WORK ITEM:
Repeat the records below exactly from the line containing "1552x692 pixels. How" to the line containing "Task: Click the CaPPer24Pro site logo text", taking in both of those lines. Drop the pictures.

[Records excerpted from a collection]

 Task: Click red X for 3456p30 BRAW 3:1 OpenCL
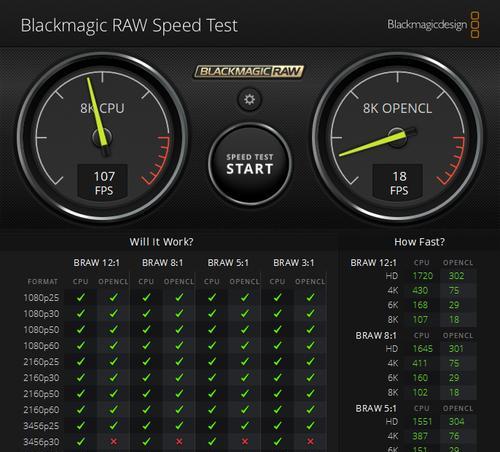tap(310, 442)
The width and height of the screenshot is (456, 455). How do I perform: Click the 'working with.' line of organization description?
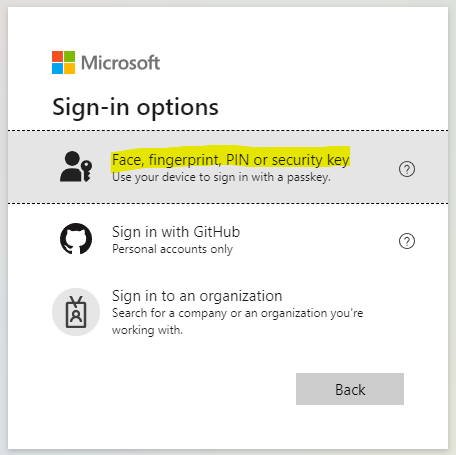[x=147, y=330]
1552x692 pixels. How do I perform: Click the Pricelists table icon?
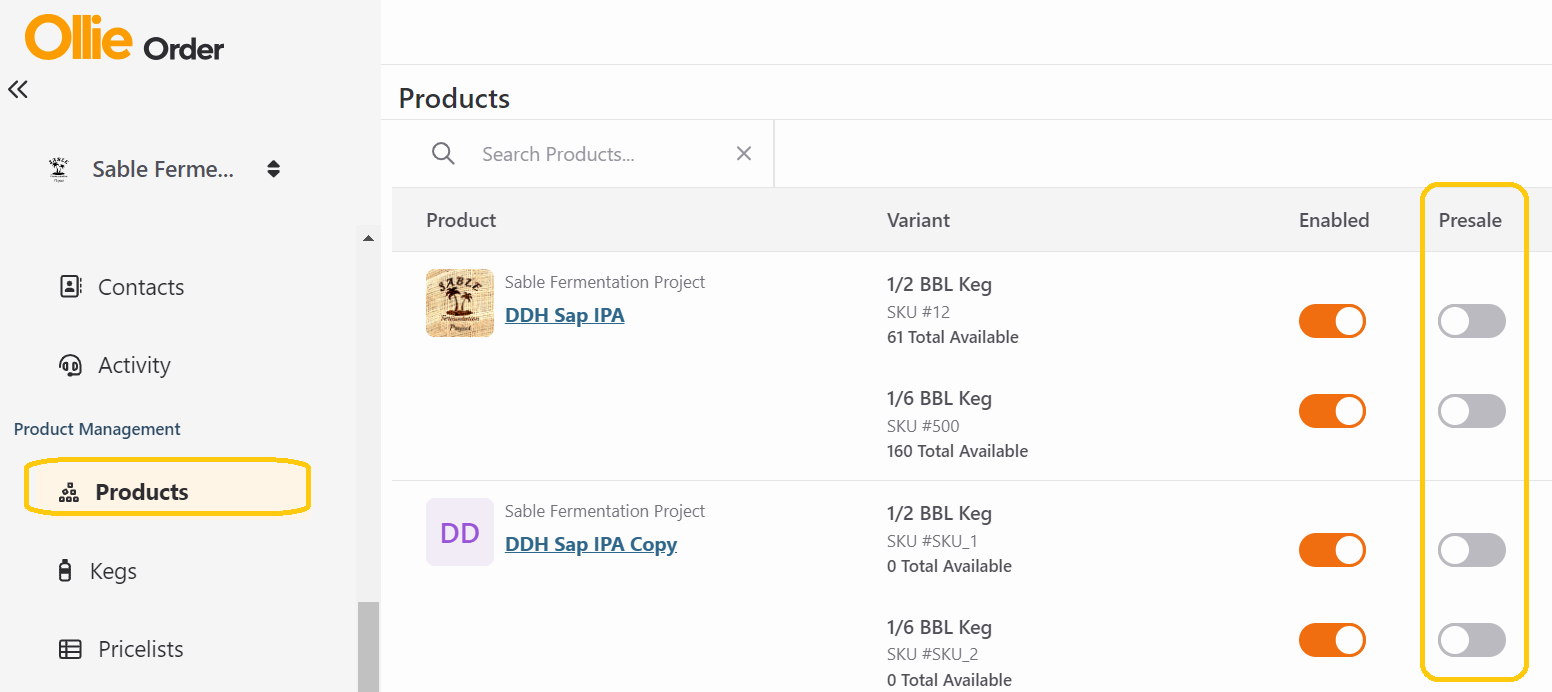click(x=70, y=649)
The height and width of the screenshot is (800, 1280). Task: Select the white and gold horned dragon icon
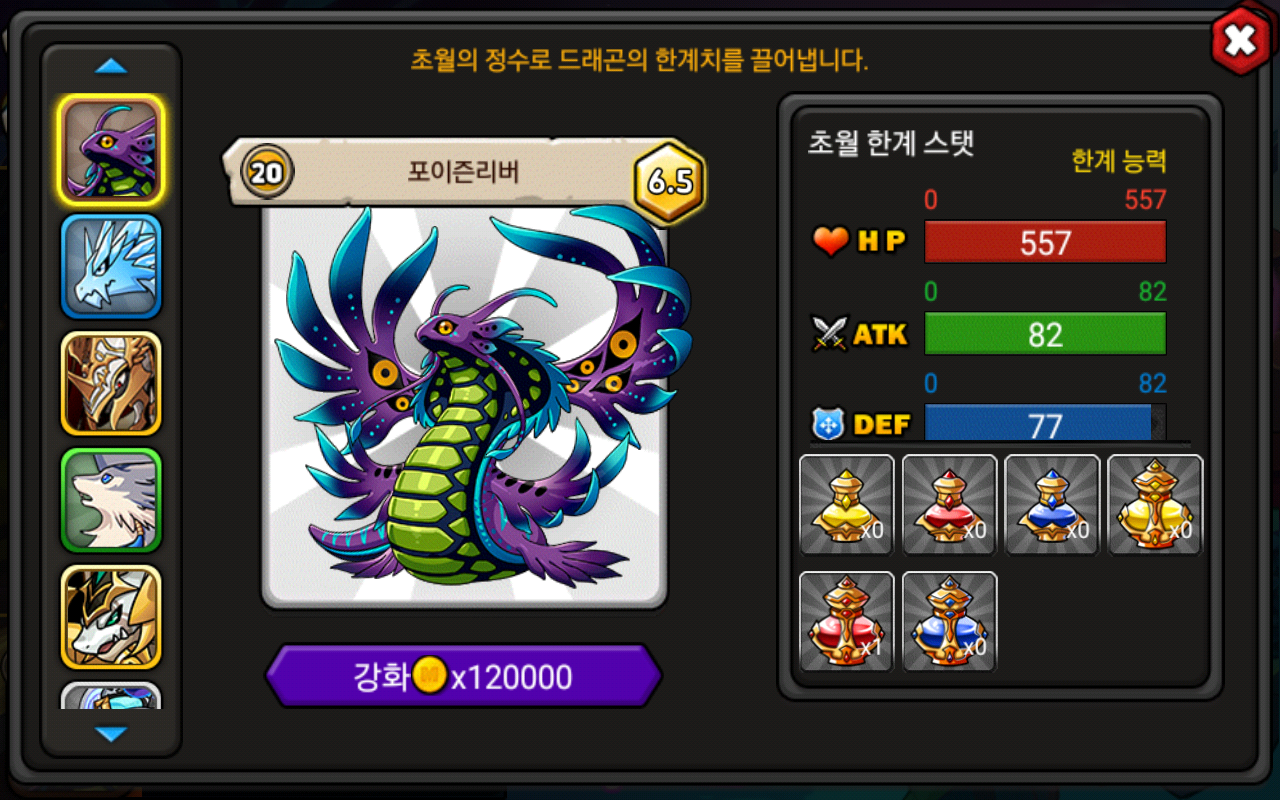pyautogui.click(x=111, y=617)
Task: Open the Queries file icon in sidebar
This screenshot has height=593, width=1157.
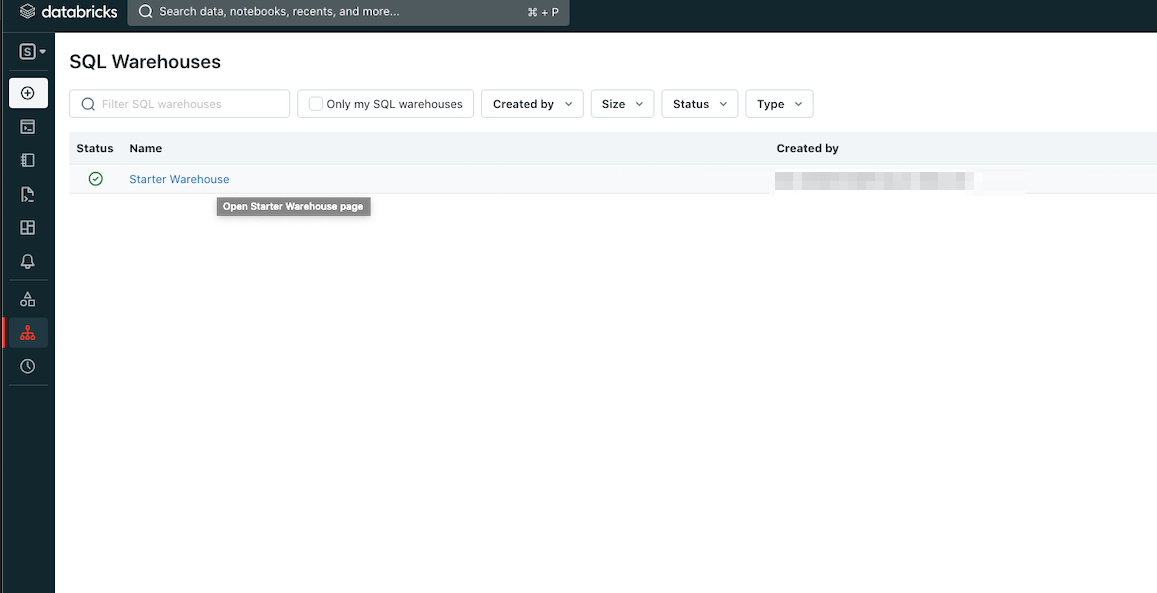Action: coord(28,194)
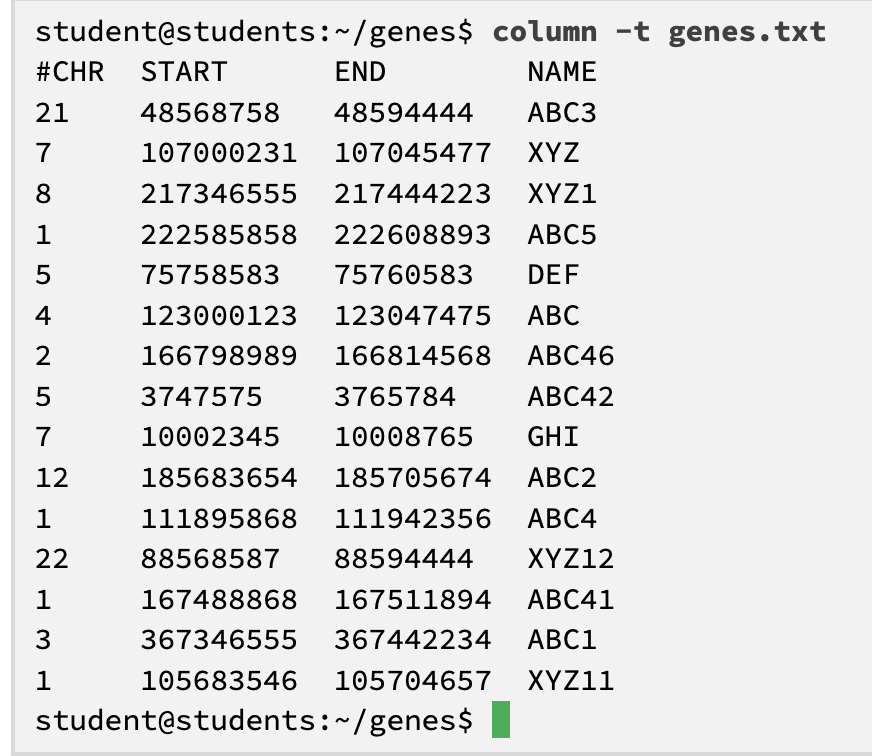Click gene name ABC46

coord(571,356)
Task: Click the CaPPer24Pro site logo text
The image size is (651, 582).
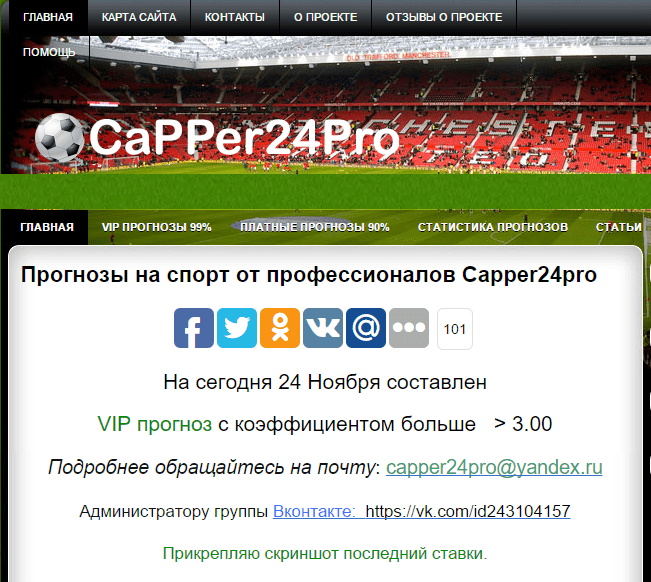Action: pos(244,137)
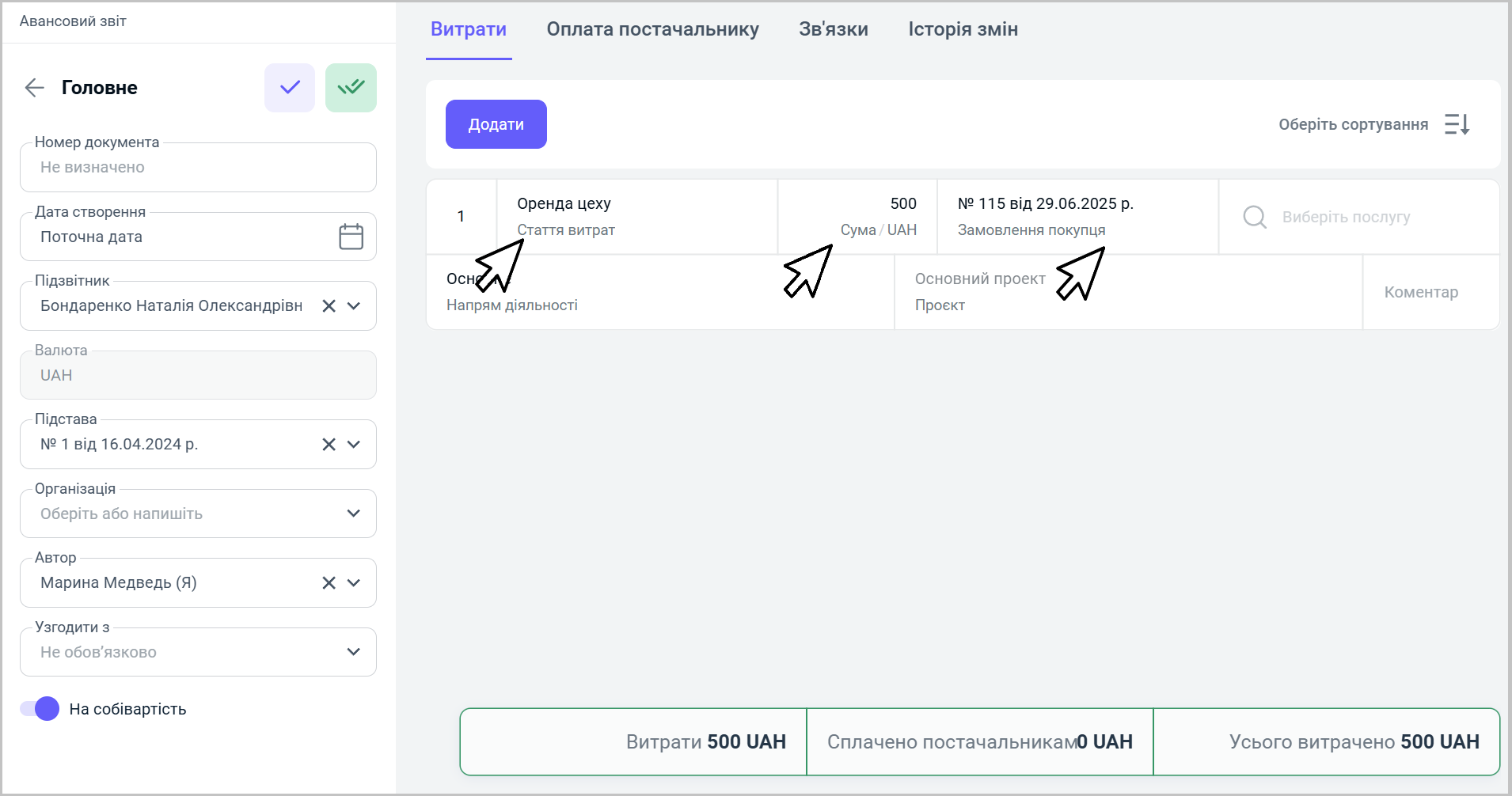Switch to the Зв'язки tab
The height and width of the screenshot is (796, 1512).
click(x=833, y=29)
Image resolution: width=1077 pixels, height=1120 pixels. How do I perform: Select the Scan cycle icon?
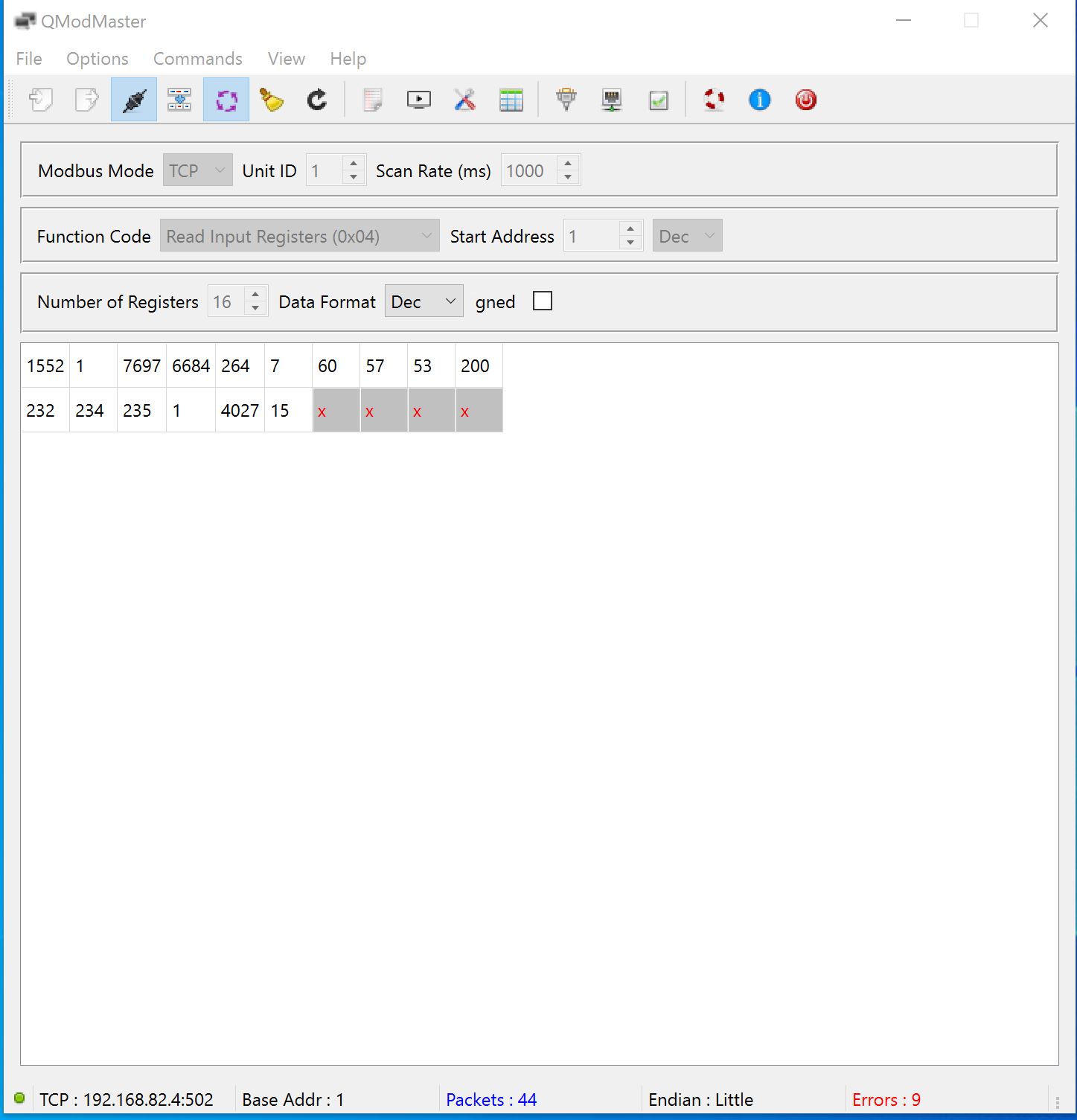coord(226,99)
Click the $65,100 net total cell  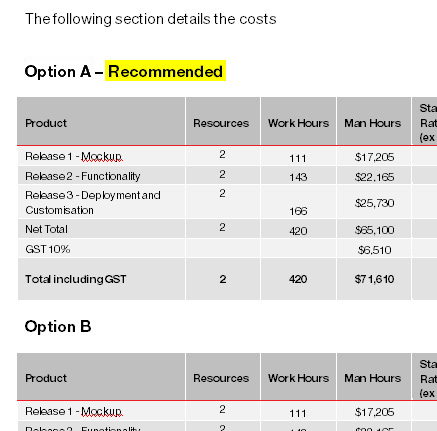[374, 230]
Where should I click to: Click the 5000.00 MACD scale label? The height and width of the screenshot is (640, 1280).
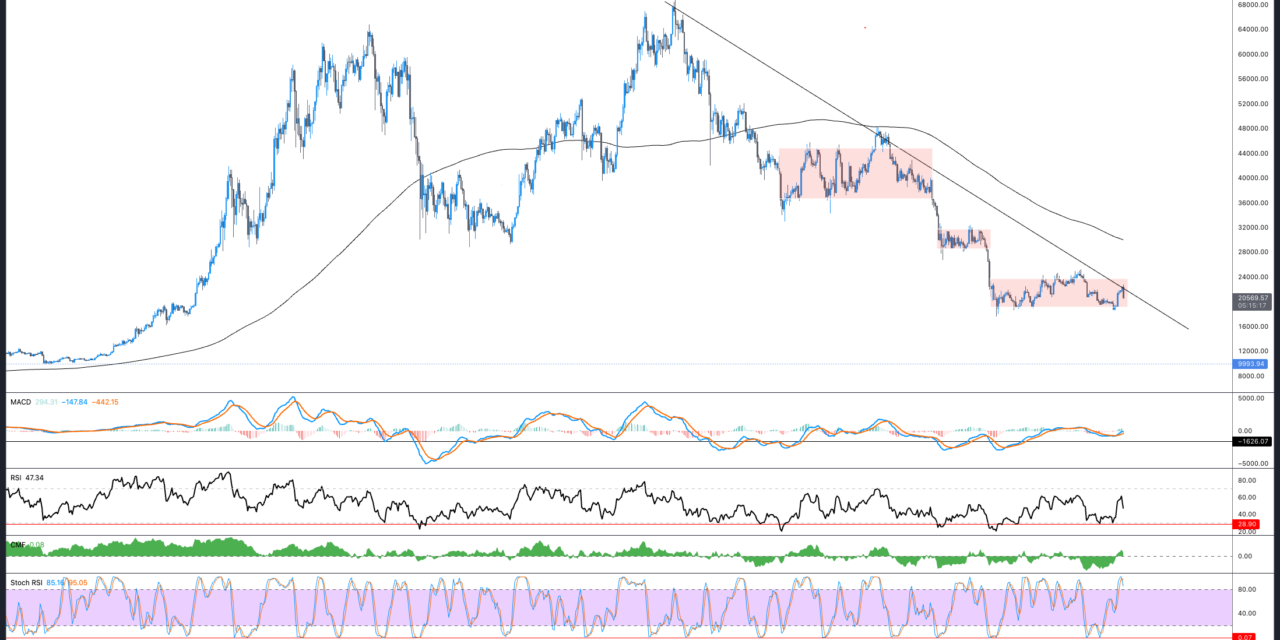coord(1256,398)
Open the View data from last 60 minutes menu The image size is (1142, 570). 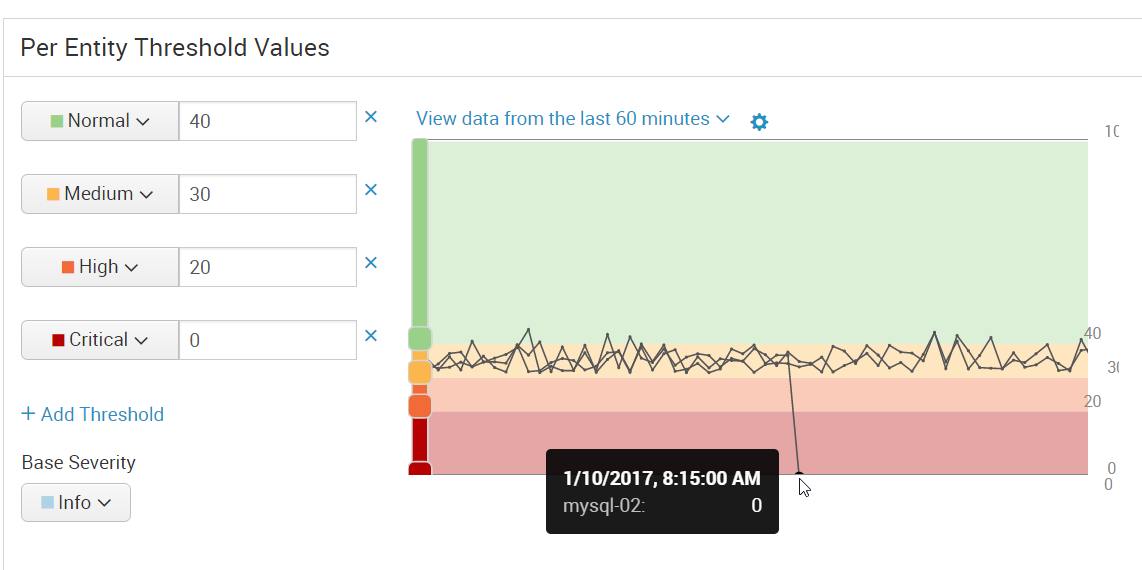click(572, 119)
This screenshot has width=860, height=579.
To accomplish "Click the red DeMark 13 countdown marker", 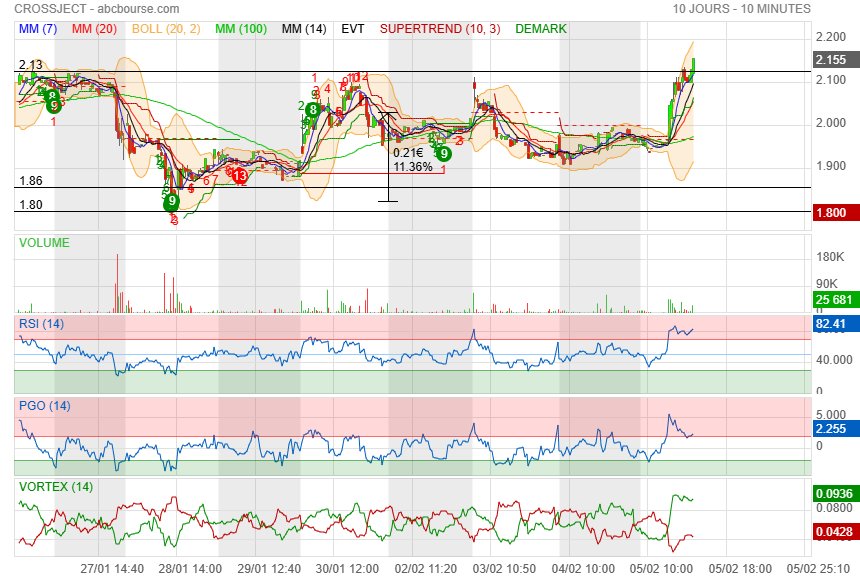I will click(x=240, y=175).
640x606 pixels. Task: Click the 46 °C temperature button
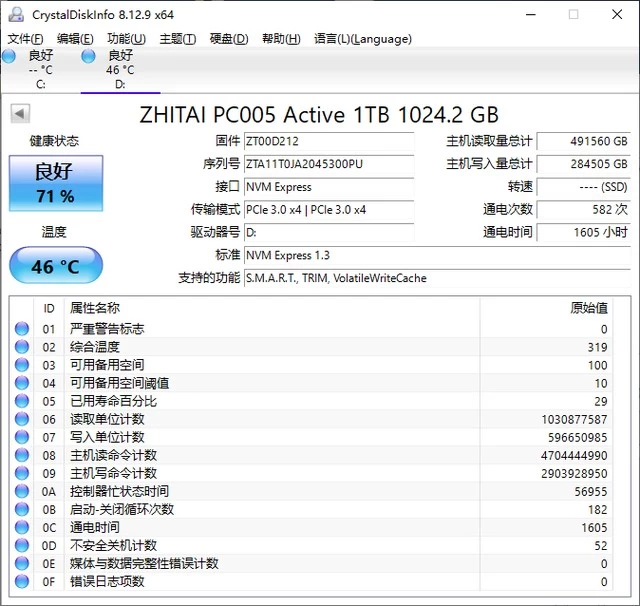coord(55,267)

ANSWER BELOW:
1552x692 pixels. How do I perform: Click the Pricelists table icon?
click(x=70, y=649)
The height and width of the screenshot is (800, 1280). Task: Select the white and gold horned dragon icon
pyautogui.click(x=111, y=617)
Task: Open the Queries file icon in sidebar
This screenshot has height=593, width=1157.
Action: coord(28,194)
Click gene name ABC46

coord(571,356)
Task: Click the CaPPer24Pro site logo text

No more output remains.